Task objective
Line by line, retype the data exactly as it is given.

━━━━━ Entries provided ━━━━━

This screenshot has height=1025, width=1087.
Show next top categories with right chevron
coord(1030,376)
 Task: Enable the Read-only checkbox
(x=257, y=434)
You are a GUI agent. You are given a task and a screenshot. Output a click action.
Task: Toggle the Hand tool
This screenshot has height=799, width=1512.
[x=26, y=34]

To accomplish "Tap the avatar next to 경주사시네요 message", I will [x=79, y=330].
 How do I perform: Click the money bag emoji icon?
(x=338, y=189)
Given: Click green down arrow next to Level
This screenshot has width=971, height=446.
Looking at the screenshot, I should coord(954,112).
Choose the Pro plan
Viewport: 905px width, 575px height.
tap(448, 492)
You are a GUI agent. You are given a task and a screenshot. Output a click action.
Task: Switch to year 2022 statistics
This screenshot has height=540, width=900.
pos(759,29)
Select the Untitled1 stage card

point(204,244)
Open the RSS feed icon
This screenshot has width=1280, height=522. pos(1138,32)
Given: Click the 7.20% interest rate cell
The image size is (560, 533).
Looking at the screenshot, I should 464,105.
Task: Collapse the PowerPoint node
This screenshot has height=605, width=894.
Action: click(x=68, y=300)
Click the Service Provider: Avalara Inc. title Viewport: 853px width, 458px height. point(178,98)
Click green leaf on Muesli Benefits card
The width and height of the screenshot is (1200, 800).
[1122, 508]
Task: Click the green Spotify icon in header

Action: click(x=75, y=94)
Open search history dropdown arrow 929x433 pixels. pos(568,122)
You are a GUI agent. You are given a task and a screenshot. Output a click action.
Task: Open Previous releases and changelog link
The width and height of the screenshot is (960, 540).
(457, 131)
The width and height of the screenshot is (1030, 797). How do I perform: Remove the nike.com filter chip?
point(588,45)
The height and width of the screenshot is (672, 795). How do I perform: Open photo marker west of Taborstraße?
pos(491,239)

━━━━━

Solution to this problem
This screenshot has height=1025, width=1087.
Show next top categories with right chevron
coord(1030,376)
 Task: Enable the Read-only checkbox
(x=257, y=434)
You are a GUI agent. You are given a task and a screenshot. Output a click action.
Task: Toggle the Hand tool
This screenshot has height=799, width=1512.
[x=26, y=34]

To accomplish "Tap the avatar next to 경주사시네요 message", I will [x=79, y=330].
 How do I perform: Click the money bag emoji icon?
(x=338, y=189)
Given: Click green down arrow next to Level
This screenshot has width=971, height=446.
Looking at the screenshot, I should coord(954,112).
Choose the Pro plan
Viewport: 905px width, 575px height.
tap(448, 492)
You are a GUI agent. You are given a task and a screenshot. Output a click action.
Task: Switch to year 2022 statistics
This screenshot has height=540, width=900.
pos(759,29)
Select the Untitled1 stage card

point(204,244)
Open the RSS feed icon
This screenshot has width=1280, height=522. pos(1138,32)
Given: Click the 7.20% interest rate cell
The image size is (560, 533).
Looking at the screenshot, I should 464,105.
Task: Collapse the PowerPoint node
This screenshot has height=605, width=894.
Action: click(x=68, y=300)
Click the Service Provider: Avalara Inc. title Viewport: 853px width, 458px height. point(178,98)
Click green leaf on Muesli Benefits card
The width and height of the screenshot is (1200, 800).
[1122, 508]
Task: Click the green Spotify icon in header

Action: click(x=75, y=94)
Open search history dropdown arrow 929x433 pixels. pos(568,122)
You are a GUI agent. You are given a task and a screenshot. Output a click action.
Task: Open Previous releases and changelog link
The width and height of the screenshot is (960, 540).
(457, 131)
The width and height of the screenshot is (1030, 797). How do I perform: Remove the nike.com filter chip?
point(588,45)
The height and width of the screenshot is (672, 795). How do I perform: Open photo marker west of Taborstraße?
pos(491,239)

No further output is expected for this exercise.